Here’s an email template to use with the recruiter.

Hi Recruiter’s Name,

Thanks for sending over the take-home assignment. I’m excited to start it and will be sure to send it back in X days with my completed solution.

Additionally, I was wondering if I could be provided with a set of general guidelines on how the assignment will be graded. I definitely want to be sure I’m focusing and demonstrating the correct skillset for the take-home and not accidentally going down a rabbit hole.

Lastly, I would really appreciate it if after I send in my take-home assignment that I could get some feedback on it, regardless of whether or not I move on in the interview process. It would really mean a lot to understand what I did wrong or where I excelled for my own technical growth.

Thanks!

2. State Assumptions Everywhere

Try to immediately tally up a list of questions that you can send to the recruiter/hiring manager after receiving the take-home challenge. Even after getting answers to your questions or receiving no answer, make sure to then state your assumptions in your data science take-home challenge. What do I mean by that?

What if you decide to only use a naive imputation model to fill in missing values instead of an advanced technique? State it. Write it in a comment. Do something where they understand your limitations to the amount of time you’re spending on the assignment.

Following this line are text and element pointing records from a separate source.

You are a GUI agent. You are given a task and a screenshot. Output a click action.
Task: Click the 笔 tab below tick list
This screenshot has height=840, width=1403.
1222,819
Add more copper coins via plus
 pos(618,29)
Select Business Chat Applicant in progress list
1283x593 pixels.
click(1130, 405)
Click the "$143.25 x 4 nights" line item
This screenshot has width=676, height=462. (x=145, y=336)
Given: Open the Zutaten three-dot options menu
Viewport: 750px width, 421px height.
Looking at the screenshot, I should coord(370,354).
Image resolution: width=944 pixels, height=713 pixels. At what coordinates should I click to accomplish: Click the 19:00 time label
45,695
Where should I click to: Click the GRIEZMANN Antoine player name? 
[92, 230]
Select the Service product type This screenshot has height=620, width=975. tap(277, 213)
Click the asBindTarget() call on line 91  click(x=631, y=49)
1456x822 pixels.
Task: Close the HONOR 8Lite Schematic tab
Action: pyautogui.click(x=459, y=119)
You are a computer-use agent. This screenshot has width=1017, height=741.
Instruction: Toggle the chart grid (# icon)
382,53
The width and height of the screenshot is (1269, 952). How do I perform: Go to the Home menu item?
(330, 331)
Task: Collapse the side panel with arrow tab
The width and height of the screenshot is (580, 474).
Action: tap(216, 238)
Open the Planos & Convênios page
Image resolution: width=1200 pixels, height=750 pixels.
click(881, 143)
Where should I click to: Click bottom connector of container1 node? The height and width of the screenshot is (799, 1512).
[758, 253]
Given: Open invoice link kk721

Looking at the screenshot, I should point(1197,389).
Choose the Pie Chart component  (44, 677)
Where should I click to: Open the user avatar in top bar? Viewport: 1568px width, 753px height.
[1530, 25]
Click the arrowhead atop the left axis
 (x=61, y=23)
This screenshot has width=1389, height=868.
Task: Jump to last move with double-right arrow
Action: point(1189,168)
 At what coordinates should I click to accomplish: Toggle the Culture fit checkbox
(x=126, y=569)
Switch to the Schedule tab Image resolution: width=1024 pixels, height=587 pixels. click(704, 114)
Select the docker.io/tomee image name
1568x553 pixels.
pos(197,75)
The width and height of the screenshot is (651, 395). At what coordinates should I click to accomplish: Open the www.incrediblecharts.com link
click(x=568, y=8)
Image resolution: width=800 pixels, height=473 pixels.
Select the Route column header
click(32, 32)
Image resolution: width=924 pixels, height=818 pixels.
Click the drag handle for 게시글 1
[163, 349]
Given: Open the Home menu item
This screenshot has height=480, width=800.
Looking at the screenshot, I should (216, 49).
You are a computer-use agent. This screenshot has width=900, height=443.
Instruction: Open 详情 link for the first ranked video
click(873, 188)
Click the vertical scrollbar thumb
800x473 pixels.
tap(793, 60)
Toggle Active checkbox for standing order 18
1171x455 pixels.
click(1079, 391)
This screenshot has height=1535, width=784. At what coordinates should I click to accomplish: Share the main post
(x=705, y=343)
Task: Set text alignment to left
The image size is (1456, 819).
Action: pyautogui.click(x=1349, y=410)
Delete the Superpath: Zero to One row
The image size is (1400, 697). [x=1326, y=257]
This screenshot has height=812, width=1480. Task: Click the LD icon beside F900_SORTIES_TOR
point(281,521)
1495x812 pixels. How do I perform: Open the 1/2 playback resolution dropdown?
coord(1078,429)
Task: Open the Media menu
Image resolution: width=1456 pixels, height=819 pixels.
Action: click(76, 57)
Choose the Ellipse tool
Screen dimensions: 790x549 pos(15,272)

Write up everything that you think needs to be known to your grader. Hiring managers forgot how long it took to write code and build models. They’re managers. They don’t write code.

3. Do the Modeling Basics

coding

Here’s a general checklist that will probably take you at least a minimum of three hours.

  • Data cleaning
  • Minimal feature selection
  • Impute missing values
  • Create a classification pipeline
  • Try training with a couple of sci-kit learn classifiers
  • Tune hyperparameters with grid-search

Boom. Now your implementation will reach the general minimal baseline of what they’re expecting. Dependent on how long you work on feature selection, it could go plus or minus an extra two to three hours.

4. Make the Take-Home Challenge Readable

Here’s a great guide toward code organization and readability for data scientists. It’s about structuring your project in an easy-to-digestible manner. I stumbled upon this randomly, but it completely makes sense. The Cookiecutter data science framework allows for a standardized process for data science projects. Taken directly from their website:

  • Collaborate more easily with you on this analysis
  • Learn from your analysis about the process and the domain
  • Feel confident in the conclusions at which the analysis arrives

I will note that it will definitely take you more than a few hours to organize your project with the complete format. But then again you already understood the cost when you decided to do a data science take-home assignment.

5. Write Tests and Comments

Did I mention documenting everything in your head onto paper? That includes writing comments and testing your code if it’s applicable. Readability is as important as the efficiency of your code and if you write nice comment blocks on each function, it will help communicate how your code should function and why you re-factored it the way you did. Follow the general Python conventions to make sure you’re solid.

6. Summarize Your Thought Process

Remember in high school English when all papers consisted of an introduction, content, and then conclusion, which repeated the introduction? Do that but in under 500 words. At the end of the day, the most likely scenario is that the person looking at your take-home assignment will spend a grand total of five minutes of their time understanding it before moving on back to browsing Reddit. You want to make it as easy as possible for them to understand your data science take-home challenge as being the best possible take-home challenge ever.